By Eric Barnes, AuntMinnie.com staff writer
CHICAGO – If cost isn’t an issue — and that’s a big if — it’s time to say goodbye to chest radiography, according to research from Norway presented on Thursday at the 2012 RSNA meeting.
In a study that compared conventional chest radiography to 320-detector-row CT using advanced iterative reconstruction, the team found no advantages to chest radiography outside the realm of cost — whereas they found enormous advantages in diagnostic power with regard to CT. In fact, the switch to CT would have been completed long ago were it not for radiography’s big advantage: a far lower dose profile. Chest CT has traditionally delivered as much as 4 mSv in radiation from a single scan, compared with about 0.05 mSv for a chest x-ray, said Dr. Trond Aaløkken from Rikshospitalet in Oslo. “First, CT is more expensive than chest radiography; second, the time spent in the lab is longer for CT than for chest x-ray; and last, the most important point is the dose, which is many times higher for CT than for chest x-ray,” Aaløkken said in his presentation. “The goal, of course, is to combine the low-dose of chest x-ray with the image quality of CT, but this is ambitious and has not been possible.”
But using 320-detector-row ultralow-dose CT with an advanced iterative reconstruction algorithm might make it possible, he said. The study aimed to compare image quality, radiation dose, and laboratory time between chest radiography and ultralow-dose chest CT reconstructed with advanced adaptive iterative dose reduction (AIDR 3D, Toshiba Medical Systems). Aaløkken and colleagues examined 13 patients with suspected pulmonary lesions, following chest radiography with ultralow-dose CT acquired on a 320-detector-row scanner (Aquilion One, Toshiba). Images were acquired at 135 mA and 10 kV, with 0.5-mm slice thickness and rotation time of 350 msec.

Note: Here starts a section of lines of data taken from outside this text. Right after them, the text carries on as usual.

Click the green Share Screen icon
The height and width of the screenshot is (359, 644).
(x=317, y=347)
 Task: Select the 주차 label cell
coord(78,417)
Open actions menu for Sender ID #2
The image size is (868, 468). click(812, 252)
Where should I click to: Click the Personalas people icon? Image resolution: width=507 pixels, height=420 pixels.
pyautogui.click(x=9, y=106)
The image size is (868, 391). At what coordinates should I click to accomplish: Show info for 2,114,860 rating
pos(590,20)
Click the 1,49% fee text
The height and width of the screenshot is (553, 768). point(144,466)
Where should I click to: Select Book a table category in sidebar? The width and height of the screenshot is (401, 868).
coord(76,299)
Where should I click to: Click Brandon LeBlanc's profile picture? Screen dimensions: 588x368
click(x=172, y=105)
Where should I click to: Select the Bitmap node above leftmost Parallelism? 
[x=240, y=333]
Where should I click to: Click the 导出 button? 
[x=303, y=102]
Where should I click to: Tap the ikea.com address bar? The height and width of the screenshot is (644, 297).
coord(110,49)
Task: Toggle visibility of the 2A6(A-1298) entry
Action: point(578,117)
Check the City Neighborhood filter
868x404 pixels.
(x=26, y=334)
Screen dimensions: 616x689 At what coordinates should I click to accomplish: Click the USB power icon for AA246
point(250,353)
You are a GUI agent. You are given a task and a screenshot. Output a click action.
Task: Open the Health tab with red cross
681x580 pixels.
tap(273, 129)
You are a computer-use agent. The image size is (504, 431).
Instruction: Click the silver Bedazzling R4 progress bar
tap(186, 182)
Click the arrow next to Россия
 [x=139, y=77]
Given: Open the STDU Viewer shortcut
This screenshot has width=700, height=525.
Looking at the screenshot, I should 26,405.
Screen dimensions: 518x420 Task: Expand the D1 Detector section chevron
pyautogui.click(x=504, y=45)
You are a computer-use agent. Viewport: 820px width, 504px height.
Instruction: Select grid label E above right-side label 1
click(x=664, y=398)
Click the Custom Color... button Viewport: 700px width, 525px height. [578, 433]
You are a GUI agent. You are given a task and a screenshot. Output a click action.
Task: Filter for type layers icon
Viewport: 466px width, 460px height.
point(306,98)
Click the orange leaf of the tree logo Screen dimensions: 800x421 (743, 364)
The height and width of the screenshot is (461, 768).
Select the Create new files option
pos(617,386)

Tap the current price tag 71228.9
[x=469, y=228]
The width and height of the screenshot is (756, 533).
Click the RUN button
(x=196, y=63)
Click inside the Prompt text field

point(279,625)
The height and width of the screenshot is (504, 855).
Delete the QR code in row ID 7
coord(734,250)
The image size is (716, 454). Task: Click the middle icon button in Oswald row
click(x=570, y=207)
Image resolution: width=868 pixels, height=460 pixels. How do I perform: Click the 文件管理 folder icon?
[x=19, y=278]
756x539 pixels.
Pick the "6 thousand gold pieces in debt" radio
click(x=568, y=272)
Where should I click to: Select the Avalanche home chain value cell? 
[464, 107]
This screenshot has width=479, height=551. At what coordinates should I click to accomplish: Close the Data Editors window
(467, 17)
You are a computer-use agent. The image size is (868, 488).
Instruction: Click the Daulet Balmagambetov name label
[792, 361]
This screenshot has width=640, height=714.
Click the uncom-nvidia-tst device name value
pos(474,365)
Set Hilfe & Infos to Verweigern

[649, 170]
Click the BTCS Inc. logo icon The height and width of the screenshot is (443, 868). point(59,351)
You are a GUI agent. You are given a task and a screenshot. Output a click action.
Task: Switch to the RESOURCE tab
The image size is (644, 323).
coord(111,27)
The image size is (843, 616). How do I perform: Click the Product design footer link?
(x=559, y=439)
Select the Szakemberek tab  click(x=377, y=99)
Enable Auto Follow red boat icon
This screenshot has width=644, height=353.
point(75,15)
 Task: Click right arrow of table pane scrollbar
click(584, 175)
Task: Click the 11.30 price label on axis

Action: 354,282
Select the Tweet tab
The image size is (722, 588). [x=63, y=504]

Three experienced chest radiologists rated both sets of images for pathological findings on a three-point scale, and image quality was rated according to nine criteria of the European guidelines for chest CT and chest radiographs. Upon analyzing the results, Aaløkken and colleagues determined the following: The average laboratory time was five minutes for chest radiography versus seven minutes for CT. The average effective dose was 0.05 mSv for chest radiography and 0.105 mSv for CT. The 33 relevant findings included 19 masses, nodules, and micronodules.
Detection sensitivity for all observers and all findings was 18% ± 3% for radiography and 89% ± 2% for ultralow-dose CT. The positive predictive value for radiography was 37%, including 31 false-positive findings, while the positive predictive value for CT was 98% with two false-positive findings. Image quality for all readers was significantly higher for the CT images (p [ 0.05). “Both image quality and the ability to detect and exclude pathology was strikingly better for ultralow-dose CT than for radiography,” although laboratory time was slightly longer for CT, and CT dose was higher but still minimal, Aaløkken said. The study demonstrated “superior image quality for CT versus radiography,” he said. “The similar radiation dose and laboratory time leaves cost as the only reasonable argument in favor of radiography.” Otherwise, “it means we can say goodbye to radiography.”
Responding to a question from the audience, Aaløkken said that potentially longer interpretation time for CT was not examined but is a valid issue that needs to be addressed. Session moderator Dr. Narinder Paul from the University of Toronto also noted the possibility of more findings with CT, potentially leading to additional tests, costs, and risks.